By Ed Tittel, published on May 2, 2007
Source: Tom's Guide US | Keywords: , , , ,

13. The HQV Benchmark

HQV stands for Hollywood Quality Video. The HQV DVD video benchmark includes a regular DVD with different scenes that present potential visual problems to a DVD decoder. Points are awarded if the decoder handles the problems so that viewers don't see them; points are not awarded if it doesn't do the job. In looking over our benchmark results, we immediately observed that the Intel and AMD processors scored the same, irrespective of their model numbers (and in fact, the results from both processors are pretty similar).

Rather than stepping you through the entire sequence of tests and explaining them in detail, we refer you to Don Woligroski's January 9, 2007, article for Tom's Hardware entitled Avivo vs. Purevideo, Round 1 wherein he walks readers through the whole shebang. Here, we provide a brief table instead that summarizes results for each vendor's CPUs with a one-liner explanation and remarks for each one. We need only observe here that each test (or sub-test, when a particular test involves multiple versions or iterations) produces a score (maximum scores vary), where the score indicates the degree to which the decoder can handle things perfectly.

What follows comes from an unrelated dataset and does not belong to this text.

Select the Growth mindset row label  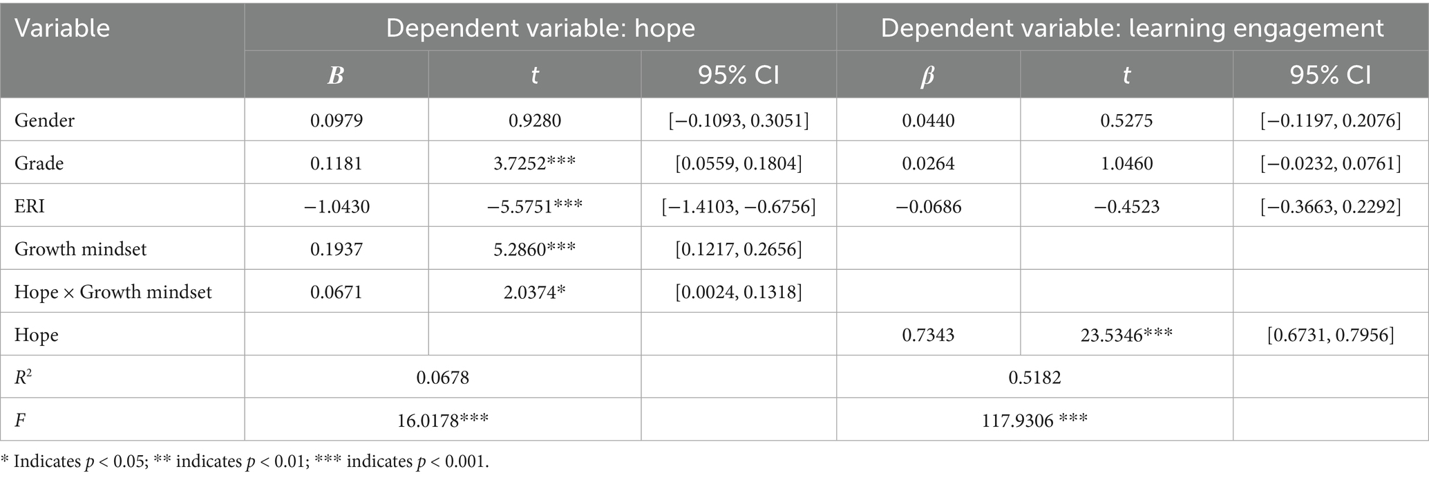[80, 249]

Test Name Max. Score AMD Intel Explanation/remarks
De-interlacing color 10 10 10 Able to show small color bars flicker-free
De-interlacing jaggies 1 5 5 5 Looks for jaggies rotating a line in a circle
De-interlacing jaggies 2 5 3 3 3 small lines moving slightly within an arc
De-interlacing: flag test 10 10 10 Actual video of Old Glory flapping away
Detail enhancement 10 10 10 Enhance detail of blurry parts in video scene
Noise reduction 10 10 5 Ability to remove compression artifacts
Motion adaptive noise reduction 10 10 10 Ability to show motion with no motion trails of smearing artifacts
Film detail
(2:3 pulldown)
10 10 10 Conversion of film to video, Intel got noted (but not dinged) for failing 2:3 pulldown detection
Film Cadence 40 25 25 Eight tests of 5 points each; pass or fail; tests for flicker or jaggies
Scrolling titles (horiz) 10 5 5 Looks for jaggies or artifacts in title text
Scrolling titles (vert) 10 5 5 Looks for jaggies or artifacts in title text
TOTALS 130 93 88 AMD edges Intel only in noise reduction

Overall, the CPU seems to make very little difference in the output of high quality video when everything except CPU and motherboard stay the same between builds. We have to guess this reflects the common graphics card more than differences among CPUs.